Bertolak belakang dengan sang adik, putri ke dua lavendra yang lahir tepat di malam tahun baru Gracia Thania lavendra, dia gadis bobrok bersifat bawel, bisa menggelar seisi rumah kalau dirinya mulai beraksi. Wajah yang begitu simetris takjub sekali jika di lihat dari sisi samping. Rambutnya terukur sepanjang bahu kalau digerai.
"Chika kira bakalan berhenti di Chika ternyata ada yang mau nyusul lagi dan mencuri posisi Chika."

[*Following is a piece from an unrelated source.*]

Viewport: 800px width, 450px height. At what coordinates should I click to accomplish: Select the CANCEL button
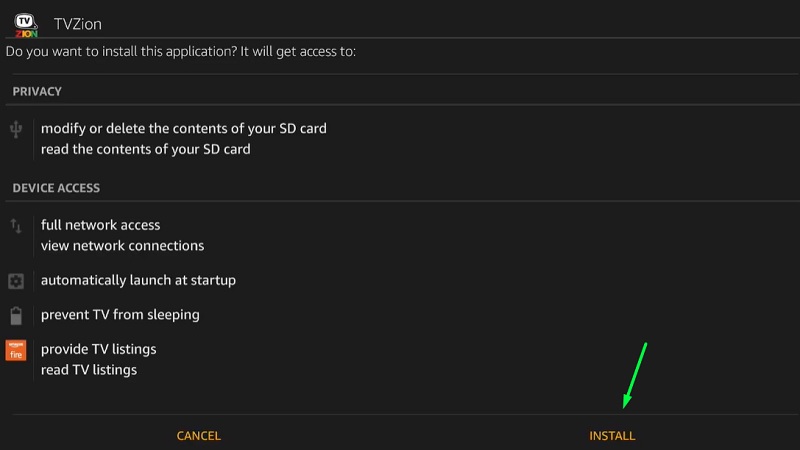198,436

Dan dia? Kenalin putri bungsu dari family lavendra, Chika Thania lavendra. Gadis yang di kenal dengan senyum gummy smilenya. Begitu manis meninggalkan bekas candu pada setiap orang yang melihatnya. Jangan di kira si paling kecil sifatnya hanya bisa bermanja, no dia adalah perempuan yang terkenal akan julukan cewek jamet sejagat raya.
🥀🥀🥀
Melewati banyak drama dan penuh lika-liku, akhirnya perdebatan selesai. Semuanya kembali beraktivitas sesuai tujuan mereka masing-masing. Di rumah megah yang penuh hiasan bunga itu di buat berisik bak pasar dadakan karena ulah ke tiga putri lavendra.
"BUNA..! di mana lip tint Chika, ihh tadi aku letak sini loh kenapa bisa hilang sih, kalau ngga pakai yang ada kayak mayat hidup ntar gue" teriak gadis jamet dengan sejuta kepanikannya. Pagi-pagi seperti ini bisa-bisanya dia kehilangan lip tint sedangkan yang lain sudah bersiap untuk sarapan.

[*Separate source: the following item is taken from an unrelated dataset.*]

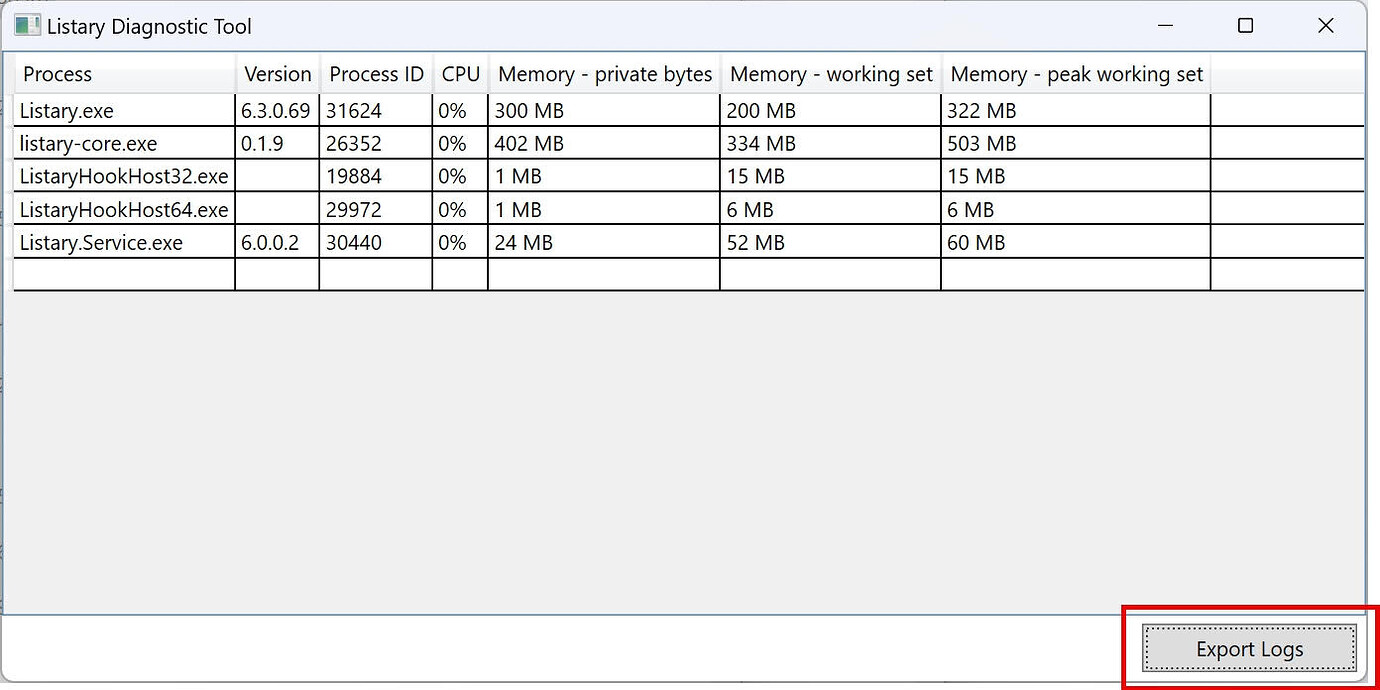Viewport: 1380px width, 690px height.
Task: Click the Process column header
Action: click(57, 73)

Suara itu menggema seisi ruangan, tidak perduli dengan siapa yang berani mengusik dan merespons pendapatnya, cukup dia saja yang harus di mengerti, hal itu dapat dipastikan karena dia adalah putri bungsu, putri paling muda di antara kedua kakaknya.
"Kalau mau teriak di goa cil, gemes gue dengar suara Lo pengen bunuh rasanya"

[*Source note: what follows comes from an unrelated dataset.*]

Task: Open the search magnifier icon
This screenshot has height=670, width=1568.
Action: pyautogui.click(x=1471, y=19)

Keluhan itu lolos keluar dari mulut Gracia, di kamarnya dengan pintu yang sedikit terbuka, terlihat dirinya sedang berkacak pinggang di depan cermin, mengusap surai rambut itu dan di letakkan ke belakang. Senyuman penuh arti terus saja dia tebarkan agar terlihat cantik dan menawan.
"Tolong deh kalian berdua, kalau mau debat di kantor hukum aja sana, pusing kepala gue dengernya."
Shani berbicara cukup dingin, dia membenahi tali sepatunya di kursi depan teras, menghirup udara segar sembari merenung mendengar kicauan burung dan lantunan lagu santai dari earphone miliknya. Sesekali tersenyum akan indahnya alam yang diciptakan oleh tuhan.
Ruang makan- di sana telah tersedia beberapa menu makanan sehat yang siap di santap oleh keluarga lavendra. Meja yang di penuhi oleh lima penghuni rumah, ada tiga gadis dan sepasang suami-istri yang tengah duduk untuk memulai sarapan. Ketukan laga antara sendok dan garpu menjadi tautan suara di sana.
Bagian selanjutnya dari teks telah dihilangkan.